Case Study 7: Global Consistency With A Real Clock Cost
Scenario: A globally distributed product wants users in Karachi, London, and New York to see account changes in a single externally consistent order. The team says "just use timestamps" and stores updated_at from each app server.
Source anchor: Google Cloud Spanner documentation explains that TrueTime exposes a bounded clock uncertainty interval and enables Spanner to assign transaction timestamps with external consistency. Spanner's default serializable behavior gives strict transaction ordering, but the system pays coordination and commit-wait costs to make real-time order meaningful. See Spanner TrueTime and external consistency.
Module concepts:
- linearizability
- external consistency
- serializable transactions
- clock uncertainty
- commit timestamp
- distributed coordination cost
Wrong Approach
"If every server writes a timestamp, later timestamps define the global truth."
Ordinary app-server clocks do not give a safe real-time ordering guarantee across machines and regions.
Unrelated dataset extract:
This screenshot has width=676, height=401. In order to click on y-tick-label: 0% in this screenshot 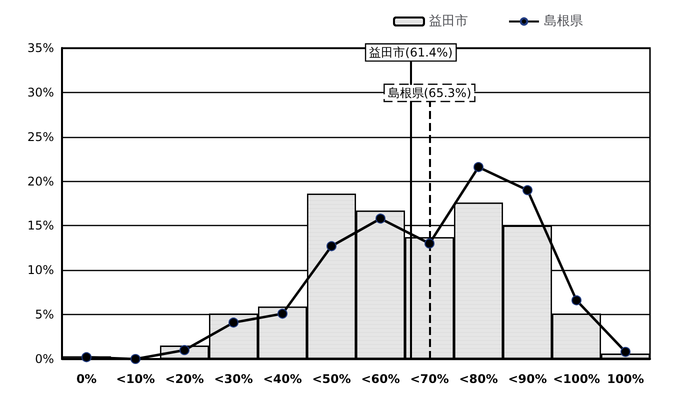, I will do `click(44, 359)`.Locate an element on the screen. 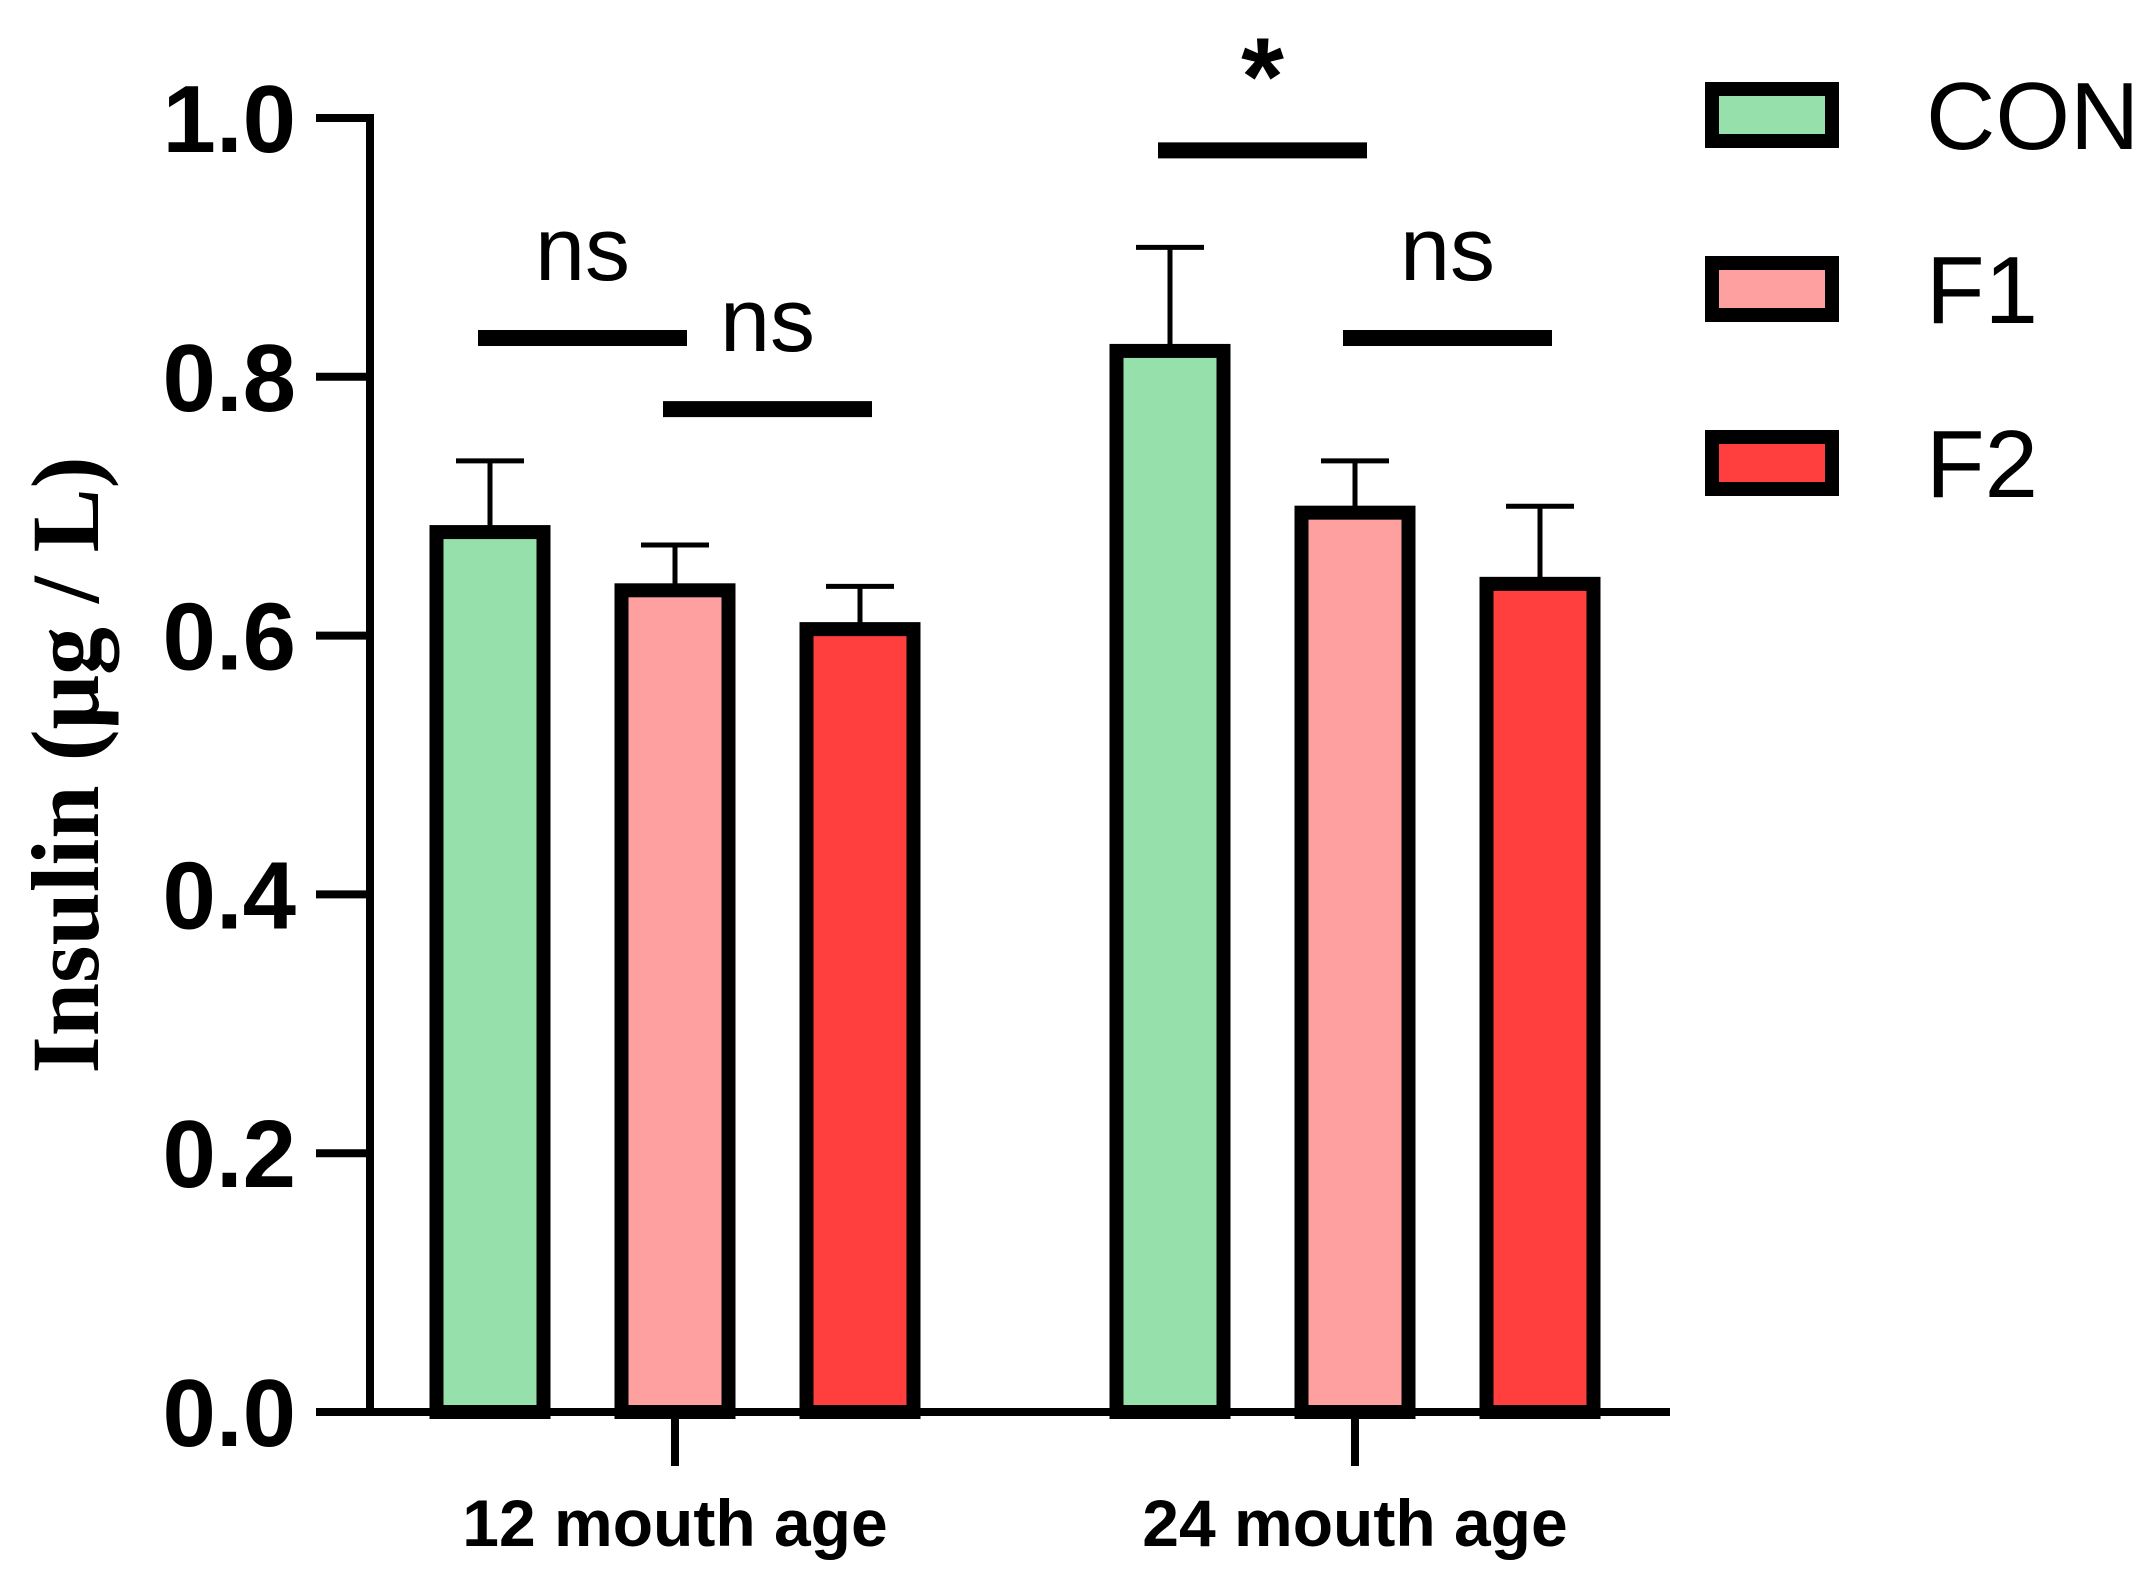 This screenshot has width=2153, height=1586. legend-swatch-f2 is located at coordinates (1772, 463).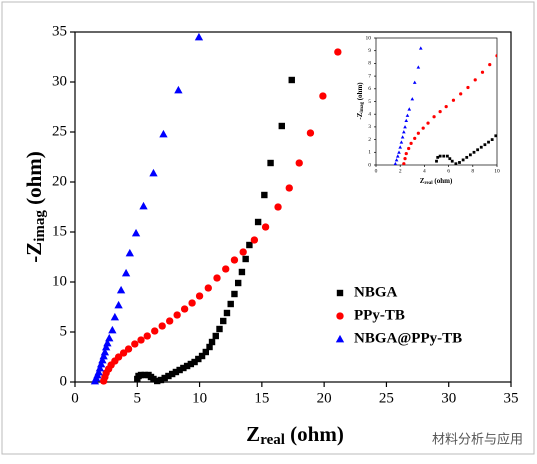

Clock skew can make a later operation appear earlier.
Better Approach
Use a system that explicitly defines the consistency contract:
Need:
externally consistent transactions across regions
Mechanism:
bounded clock uncertainty
commit timestamp assignment
commit wait / coordination
Design question:
Which workflows need this guarantee?
Which workflows can use regional primary, causal/session consistency, or async replication?
Tradeoff Table
| Choice | Gain | Cost |
|---|---|---|
| app-server timestamps | simple and cheap | no true global ordering guarantee |
| regional primary | clear ordering in one region | cross-region latency/failover tradeoff |
| externally consistent database | strong global transaction semantics | coordination, latency, and platform cost |
| eventual consistency + conflict policy | high availability and locality | app must handle conflicts and stale reads |
Failure Mode
Audit logs, balances, or permissions appear to move backward across regions because the timestamp was treated as a consistency protocol.
Required Artifact
Write a consistency contract:
Operation:
Required ordering:
User-visible freshness:
Allowed stale window:
Conflict policy:
Chosen consistency model:
Latency budget:
Why weaker model is insufficient:
Project / Capstone Connection
If a capstone uses multi-region replication, do not say "consistent globally" unless the design names the mechanism and the latency/availability cost.
Source Map
| Source | Use it for |
|---|---|
| PostgreSQL transaction isolation | isolation levels, snapshots, serializable behavior, anomalies |
| PostgreSQL SSI | serializable snapshot isolation and write-skew prevention |
| PostgreSQL serialization failure handling | retrying 40001, deadlock retry considerations, whole-transaction retry |
| PostgreSQL explicit locking | row/table locks, deadlocks, lock ordering |
| PostgreSQL two-phase transactions | 2PC support, prepared transactions, in-doubt state |
| PostgreSQL PREPARE TRANSACTION | prepared transaction lifecycle and recovery commands |
| CockroachDB transaction retry errors | serializable retry behavior in a distributed SQL system |
| Azure Compensating Transaction pattern | sagas, compensation, idempotency, resumable workflows |
| Spanner TrueTime and external consistency | external consistency, bounded clock uncertainty, global transaction ordering |
Completion Standard
- At least three case-study artifacts are completed.
- At least one artifact draws a concurrent transaction history and names the anomaly.
- At least one artifact includes a retry policy for
40001, deadlock, or unique-conflict behavior. - At least one artifact includes a lock-order or wait-for graph.
- At least one artifact includes a distributed workflow failure matrix or saga state machine.
- At least one case connects isolation choices to Module 3 replication/partitioning.
- At least one case connects atomic commit or consistency models to Module 5 distributed-systems fundamentals.